**DIRECTIONS FOR THIS TASK**
Lines in the listing under this task are to be copied exactly.

(EXERCISE MATERIALS Opens)

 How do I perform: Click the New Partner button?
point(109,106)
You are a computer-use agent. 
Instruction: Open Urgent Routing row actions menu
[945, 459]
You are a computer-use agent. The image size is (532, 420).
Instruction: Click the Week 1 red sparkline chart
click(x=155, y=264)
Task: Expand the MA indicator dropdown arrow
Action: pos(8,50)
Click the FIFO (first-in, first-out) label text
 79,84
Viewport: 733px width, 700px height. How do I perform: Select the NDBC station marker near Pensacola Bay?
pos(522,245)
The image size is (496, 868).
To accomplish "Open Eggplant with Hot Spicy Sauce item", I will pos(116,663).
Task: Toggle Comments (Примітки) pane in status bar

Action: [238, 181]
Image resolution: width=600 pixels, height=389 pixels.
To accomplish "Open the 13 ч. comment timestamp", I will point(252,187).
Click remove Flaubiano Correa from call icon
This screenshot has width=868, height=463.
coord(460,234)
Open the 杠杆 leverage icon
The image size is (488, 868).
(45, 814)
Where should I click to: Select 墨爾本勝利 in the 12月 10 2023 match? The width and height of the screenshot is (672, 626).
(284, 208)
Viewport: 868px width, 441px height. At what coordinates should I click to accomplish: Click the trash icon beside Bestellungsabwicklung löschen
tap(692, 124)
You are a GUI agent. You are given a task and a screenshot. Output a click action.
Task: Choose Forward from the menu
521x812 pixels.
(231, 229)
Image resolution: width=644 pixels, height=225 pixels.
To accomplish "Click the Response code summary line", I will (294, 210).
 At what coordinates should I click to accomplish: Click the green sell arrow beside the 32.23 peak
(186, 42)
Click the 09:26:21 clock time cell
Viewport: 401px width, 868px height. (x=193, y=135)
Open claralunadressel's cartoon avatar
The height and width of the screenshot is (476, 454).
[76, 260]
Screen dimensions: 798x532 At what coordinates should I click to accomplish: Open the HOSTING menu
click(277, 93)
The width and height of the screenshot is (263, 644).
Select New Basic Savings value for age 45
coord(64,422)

(EXERCISE MATERIALS Closes)

**SOLUTION FOR THIS TASK**
 How do I perform: Click the New Partner button?
point(109,106)
You are a computer-use agent. 
Instruction: Open Urgent Routing row actions menu
[945, 459]
You are a computer-use agent. The image size is (532, 420).
Instruction: Click the Week 1 red sparkline chart
click(x=155, y=264)
Task: Expand the MA indicator dropdown arrow
Action: pos(8,50)
Click the FIFO (first-in, first-out) label text
 79,84
Viewport: 733px width, 700px height. How do I perform: Select the NDBC station marker near Pensacola Bay?
pos(522,245)
The image size is (496, 868).
To accomplish "Open Eggplant with Hot Spicy Sauce item", I will pos(116,663).
Task: Toggle Comments (Примітки) pane in status bar

Action: [238, 181]
Image resolution: width=600 pixels, height=389 pixels.
To accomplish "Open the 13 ч. comment timestamp", I will point(252,187).
Click remove Flaubiano Correa from call icon
This screenshot has width=868, height=463.
coord(460,234)
Open the 杠杆 leverage icon
The image size is (488, 868).
(45, 814)
Where should I click to: Select 墨爾本勝利 in the 12月 10 2023 match? The width and height of the screenshot is (672, 626).
(284, 208)
Viewport: 868px width, 441px height. At what coordinates should I click to accomplish: Click the trash icon beside Bestellungsabwicklung löschen
tap(692, 124)
You are a GUI agent. You are given a task and a screenshot. Output a click action.
Task: Choose Forward from the menu
521x812 pixels.
(231, 229)
Image resolution: width=644 pixels, height=225 pixels.
To accomplish "Click the Response code summary line", I will (294, 210).
 At what coordinates should I click to accomplish: Click the green sell arrow beside the 32.23 peak
(186, 42)
Click the 09:26:21 clock time cell
Viewport: 401px width, 868px height. (x=193, y=135)
Open claralunadressel's cartoon avatar
The height and width of the screenshot is (476, 454).
[76, 260]
Screen dimensions: 798x532 At what coordinates should I click to accomplish: Open the HOSTING menu
click(277, 93)
The width and height of the screenshot is (263, 644).
Select New Basic Savings value for age 45
coord(64,422)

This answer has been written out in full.